-- start --
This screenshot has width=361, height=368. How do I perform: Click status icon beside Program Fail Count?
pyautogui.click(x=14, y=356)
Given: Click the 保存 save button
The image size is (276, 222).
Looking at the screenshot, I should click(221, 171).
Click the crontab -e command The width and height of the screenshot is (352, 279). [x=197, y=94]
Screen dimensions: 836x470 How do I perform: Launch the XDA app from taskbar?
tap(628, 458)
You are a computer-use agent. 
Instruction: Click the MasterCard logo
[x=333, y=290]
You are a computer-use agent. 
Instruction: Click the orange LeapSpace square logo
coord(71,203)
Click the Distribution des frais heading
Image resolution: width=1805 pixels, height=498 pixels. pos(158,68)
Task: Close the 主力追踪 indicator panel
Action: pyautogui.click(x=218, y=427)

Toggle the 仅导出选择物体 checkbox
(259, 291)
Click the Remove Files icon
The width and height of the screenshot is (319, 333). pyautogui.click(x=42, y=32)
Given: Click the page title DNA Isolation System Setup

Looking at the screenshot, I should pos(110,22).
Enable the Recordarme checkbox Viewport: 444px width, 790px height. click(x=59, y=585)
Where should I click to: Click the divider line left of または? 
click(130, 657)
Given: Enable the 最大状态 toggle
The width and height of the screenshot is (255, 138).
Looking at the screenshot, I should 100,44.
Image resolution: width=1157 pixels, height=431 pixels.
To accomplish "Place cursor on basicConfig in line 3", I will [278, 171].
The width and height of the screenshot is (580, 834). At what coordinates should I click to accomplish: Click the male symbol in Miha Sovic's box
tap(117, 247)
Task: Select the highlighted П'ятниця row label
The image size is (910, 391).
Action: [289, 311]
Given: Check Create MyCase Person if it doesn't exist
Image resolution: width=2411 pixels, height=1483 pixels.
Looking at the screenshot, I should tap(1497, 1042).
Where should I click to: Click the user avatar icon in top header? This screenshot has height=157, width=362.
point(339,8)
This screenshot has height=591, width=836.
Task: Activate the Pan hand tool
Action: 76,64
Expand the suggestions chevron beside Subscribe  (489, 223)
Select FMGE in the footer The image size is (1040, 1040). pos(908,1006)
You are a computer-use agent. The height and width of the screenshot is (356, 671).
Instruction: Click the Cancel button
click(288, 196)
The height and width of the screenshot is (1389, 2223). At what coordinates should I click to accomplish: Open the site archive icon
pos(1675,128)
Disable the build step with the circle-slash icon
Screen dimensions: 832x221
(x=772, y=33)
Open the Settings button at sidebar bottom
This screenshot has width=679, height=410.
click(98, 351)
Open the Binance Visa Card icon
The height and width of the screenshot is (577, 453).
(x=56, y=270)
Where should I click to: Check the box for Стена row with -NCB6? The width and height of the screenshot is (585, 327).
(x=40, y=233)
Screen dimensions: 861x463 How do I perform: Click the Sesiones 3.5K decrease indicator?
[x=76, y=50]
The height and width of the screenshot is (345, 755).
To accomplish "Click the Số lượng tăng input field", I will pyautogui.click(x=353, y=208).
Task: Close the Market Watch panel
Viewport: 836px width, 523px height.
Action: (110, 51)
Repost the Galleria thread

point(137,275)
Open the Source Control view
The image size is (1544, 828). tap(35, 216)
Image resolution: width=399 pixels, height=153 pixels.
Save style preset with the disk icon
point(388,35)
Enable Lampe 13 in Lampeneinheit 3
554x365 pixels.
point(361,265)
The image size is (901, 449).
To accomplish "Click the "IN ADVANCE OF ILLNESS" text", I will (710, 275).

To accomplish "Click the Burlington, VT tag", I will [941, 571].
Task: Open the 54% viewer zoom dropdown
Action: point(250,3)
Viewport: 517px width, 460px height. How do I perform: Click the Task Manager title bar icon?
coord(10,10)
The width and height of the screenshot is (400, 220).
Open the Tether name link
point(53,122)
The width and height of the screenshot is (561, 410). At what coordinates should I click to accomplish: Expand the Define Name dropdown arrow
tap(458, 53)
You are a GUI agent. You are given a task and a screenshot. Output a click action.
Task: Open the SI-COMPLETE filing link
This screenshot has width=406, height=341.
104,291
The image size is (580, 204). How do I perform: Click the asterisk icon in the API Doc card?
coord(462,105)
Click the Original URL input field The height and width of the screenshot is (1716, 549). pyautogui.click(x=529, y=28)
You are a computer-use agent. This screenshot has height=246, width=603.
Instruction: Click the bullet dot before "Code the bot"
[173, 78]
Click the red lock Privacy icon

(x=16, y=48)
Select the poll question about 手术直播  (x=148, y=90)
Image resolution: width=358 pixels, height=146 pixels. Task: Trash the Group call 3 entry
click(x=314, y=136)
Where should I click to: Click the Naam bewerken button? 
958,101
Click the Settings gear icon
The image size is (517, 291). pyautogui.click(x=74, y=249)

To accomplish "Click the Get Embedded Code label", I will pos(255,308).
-- end --
> _Directions for this task_: Render everything from the line containing "The width and height of the screenshot is (400, 220)." down to the line containing "click(x=314, y=136)" in the data above as a numbered list, leaving out blank lines.

> _Solution for this problem_:
1. The width and height of the screenshot is (400, 220).
2. Open the Tether name link
3. point(53,122)
4. The width and height of the screenshot is (561, 410). At what coordinates should I click to accomplish: Expand the Define Name dropdown arrow
5. tap(458, 53)
6. You are a GUI agent. You are given a task and a screenshot. Output a click action.
7. Task: Open the SI-COMPLETE filing link
8. This screenshot has width=406, height=341.
9. 104,291
10. The image size is (580, 204). How do I perform: Click the asterisk icon in the API Doc card?
11. coord(462,105)
12. Click the Original URL input field The height and width of the screenshot is (1716, 549). pyautogui.click(x=529, y=28)
13. You are a computer-use agent. This screenshot has height=246, width=603.
14. Instruction: Click the bullet dot before "Code the bot"
15. [173, 78]
16. Click the red lock Privacy icon
17. (x=16, y=48)
18. Select the poll question about 手术直播  (x=148, y=90)
19. Image resolution: width=358 pixels, height=146 pixels. Task: Trash the Group call 3 entry
20. click(x=314, y=136)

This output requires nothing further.